Les jeunes issus de la protection de l'enfance cumulent des facteurs de risques au niveau sociétal, familial et personnel.
Selon un rapport 2009 de l'Observatoire National de l'Enfance en Danger
Quelle formation suivre ? Comment engager une demande de Contrat Jeune Majeur ? Quelle aide solliciter ? Les jeunes sont sensibilisés très tôt à ce “passage”. Ils en connaissent l’enjeu : « Si mon projet ne tient pas la route, je risque de me retrouver à la rue. »De fait, de nombreux jeunes sortis des dispositifs de l’enfance se retrouvent au bout de quelques mois dans les Centres d’hébergement et de réinsertion sociale (CHRS) inadaptés à leur situation. À la sortie (entre 18 et 21 ans), on peut estimer globalement qu’un tiers de ces jeunes va se retrouver dans la galère, un autre se débrouiller et un troisième tiers s’en sortir bien. Beaucoup auront encore besoin d’être écoutés, de bénéficier d’un coup de pouce, de trouver un adulte qui mette un peu “d’huile dans les rouages”. Une des difficultés majeures de la sortie, rappellent tous les éducateurs, c’est la poursuite d’un accompagnement psychologique. Car la plupart de ces adultes connaîtront toute leur vie une certaine fragilité. À 21 ans cette aide disparaît. Comment la poursuivre ?
Ce que les jeunes redoutent le plus, ce n'est pas tant l'autonomie que de se retrouver seuls. Rares sont d'ailleurs ceux qui réclament seulement une aide financière.

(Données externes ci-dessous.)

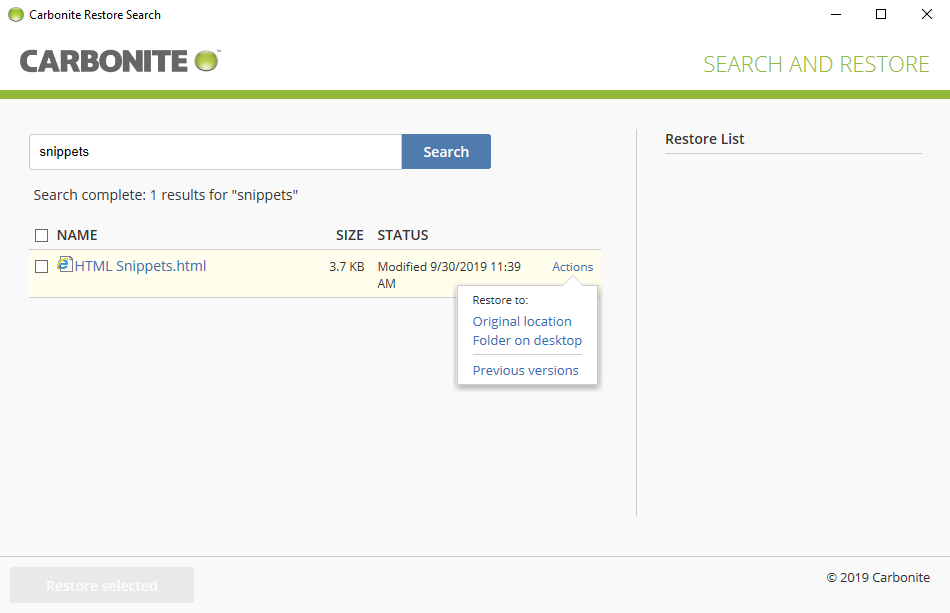Click the SIZE column header
This screenshot has width=950, height=613.
[x=350, y=234]
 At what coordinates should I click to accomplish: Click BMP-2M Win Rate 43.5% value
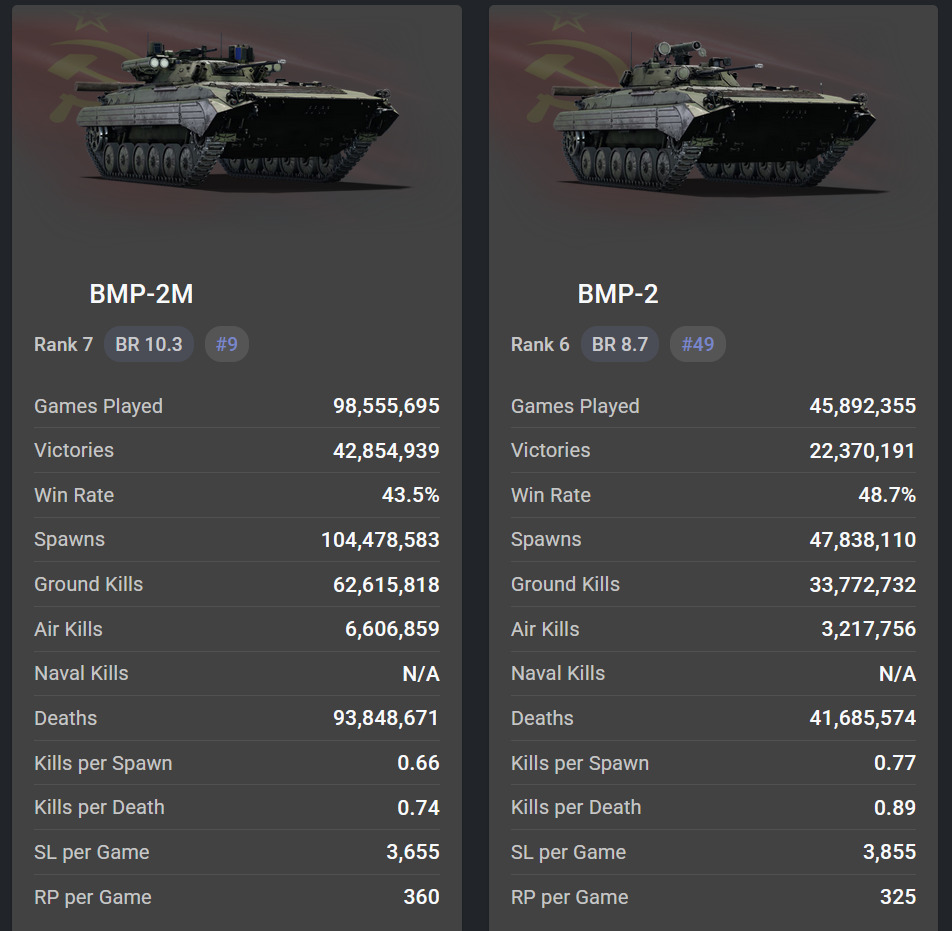pyautogui.click(x=411, y=495)
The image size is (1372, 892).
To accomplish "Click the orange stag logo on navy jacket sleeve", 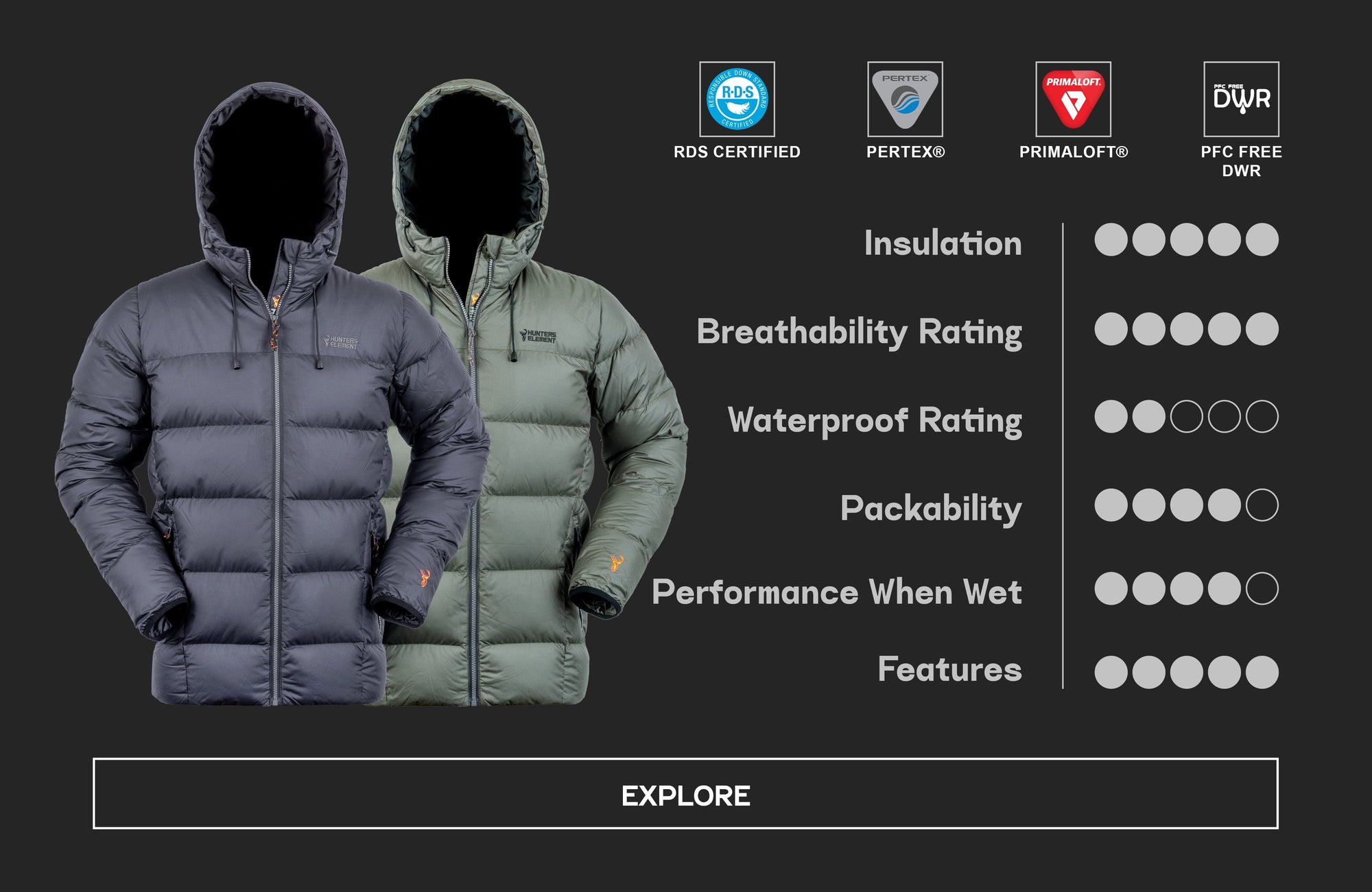I will coord(424,578).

Dans 90 % des cas, c'est une demande d'accompagnement éducatif qu'ils formulent. Les professionnels de la protection de l'enfance s'interrogent légitimement sur la question de la "suite" : quels moyens et quelles statégies mettre en œuvre pour assurer un suivi à ces jeunes au sortir de l'institution, pour dans 6 mois, un an ou 5 ans ?
L’important, c’est que ces jeunes adultes sachent qu’il y a toujours quelqu’un sur qui compter, même après. Comme d’autres savent qu’ils peuvent toujours compter sur leurs parents. Aujourd’hui, après 21 ans ans, rien n’est prévu ! C’est pourquoi la Fondation MVE réfléchit à la création d’un service “Grands Jeunes”. « Pour un dernier coup de pouce, pour donner des conseils, apporter une aide financière, compenser les soutiens que ces jeunes ne peuvent pas obtenir de leur famille. »
Focus sur l'accompagnement des jeunes majeurs de la Fondation MVE
* Insee, chiffres de février 2011.
** Observatoire français des conjonctures économiques.
*** Commission de concertation sur la jeunesse présidée par Martin Hirsch.